Decide on semantics for workspace environment syncing (with `--package`, `--extra`, and `--dev`)

astral-sh / uv

An extremely fast Python package and project manager, written in Rust.

https://docs.astral.sh/uv

Apache License 2.0

22.55k stars 654 forks source link

Decide on semantics for workspace environment syncing (with `--package`, `--extra`, and `--dev`) #4730

Open charliermarsh opened 3 months ago

charliermarsh commented 3 months ago

We had an extensive discussion about this in Discord. I'll try to summarize some of it here, but we still need to make some important decisions about how virtualenv syncing should behave for workspaces. Most of these changes aren't hard to implement, but they do have a lot of follow-on impact.

Today, we use a single virtualenv at the workspace root. When you do uv run -p package, we bring the environment in-sync with the necessary dependencies for package. That is, we don't install the entire workspace -- only the dependencies that are required for package. This has the benefit that you can't accidentally import some other dependency from the workspace within the package code (it enforces some amount of isolation).

However, this syncing is purely additive. So if you run uv run -p foo then uv run -p bar, we'll install any packages necessary for bar, but we won't uninstall the packages that we needed for foo (but not bar).

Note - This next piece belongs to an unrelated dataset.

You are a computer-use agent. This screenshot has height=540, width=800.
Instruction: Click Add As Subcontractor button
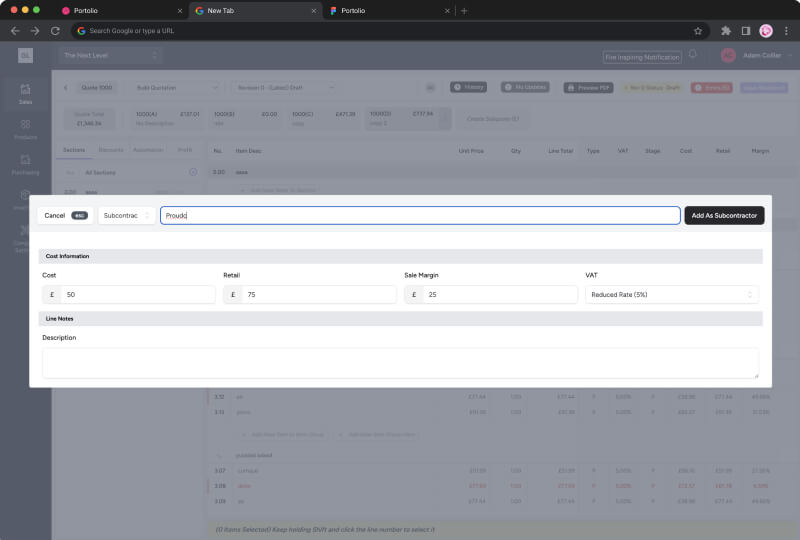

Extras behave similarly. So if you run uv run -p bar --extra foo, we'll install the extras activated by foo, and then leave them activated if you run uv run -p bar.

This strategy has some desirable properties (we enforce isolation on initial uv run -p, we only sync the necessary packages rather than building the entire workspace) but it's sort of a compromise (we don't enforce strict isolation on subsequent uv run -p).

One alternative we discussed was: creating a virtualenv per package in the workspace, on-demand. So if you did uv run -p package, we'd create a virtualenv in package with that package's dependencies. We'd also have a virtualenv in the workspace root.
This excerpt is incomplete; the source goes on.